• What needs to be done
Would you retype, word for word, only the lines from the one holding "The width and" through the final line of the entries below, without the pictures?

• Source data
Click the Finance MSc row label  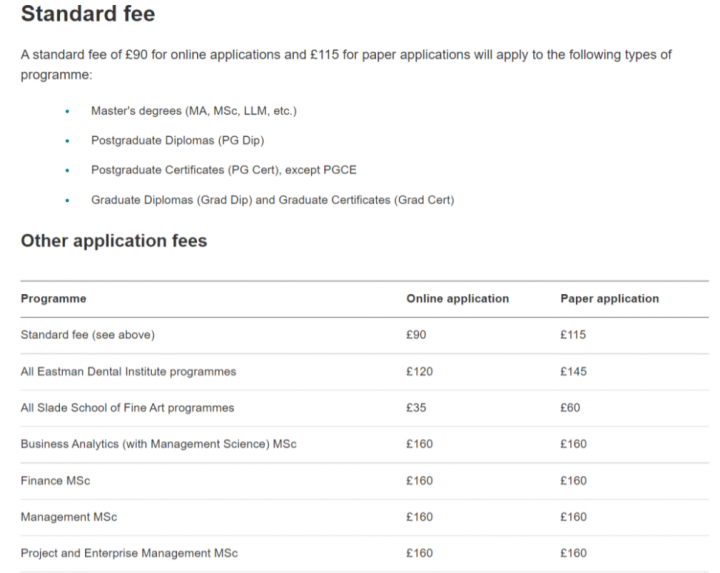pyautogui.click(x=55, y=481)
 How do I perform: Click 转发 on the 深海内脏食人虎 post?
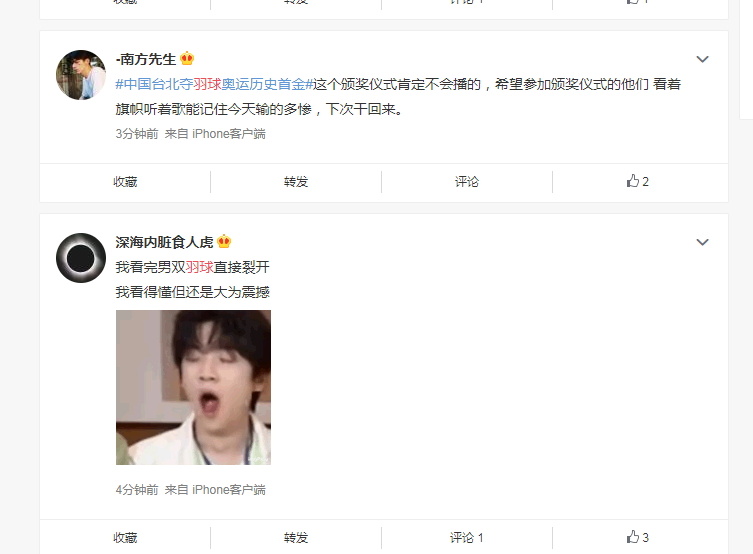[296, 537]
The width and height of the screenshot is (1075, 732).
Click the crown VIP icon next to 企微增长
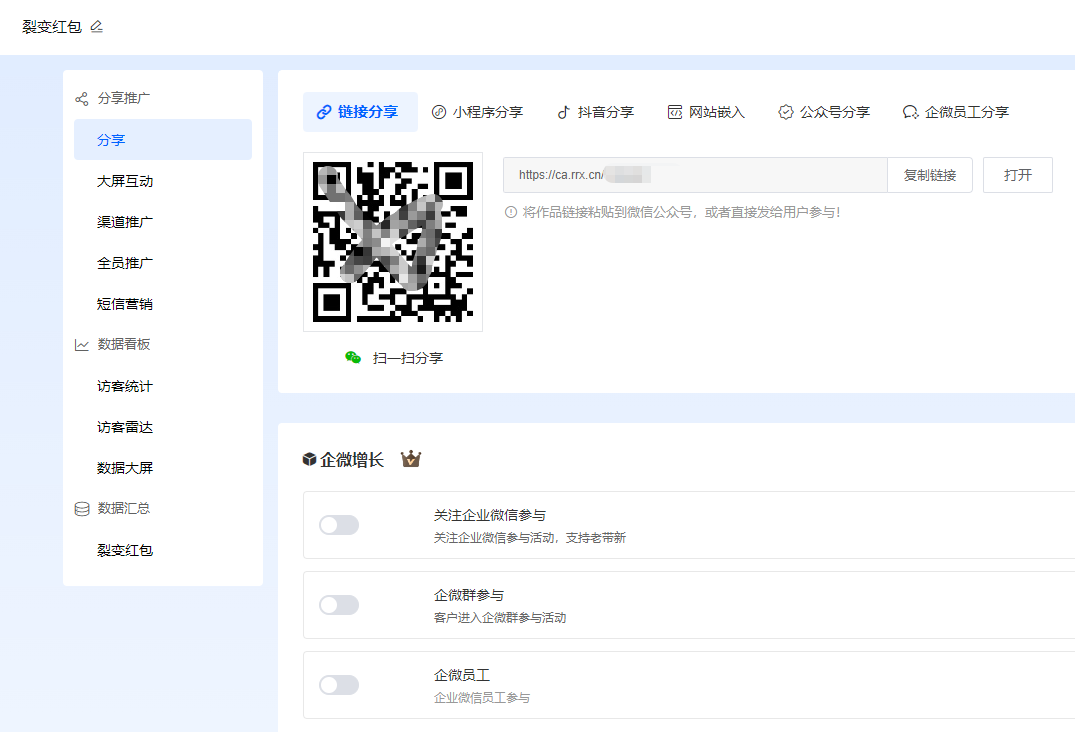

• Finished exercise
The width and height of the screenshot is (1075, 732).
Click the crown VIP icon next to 企微增长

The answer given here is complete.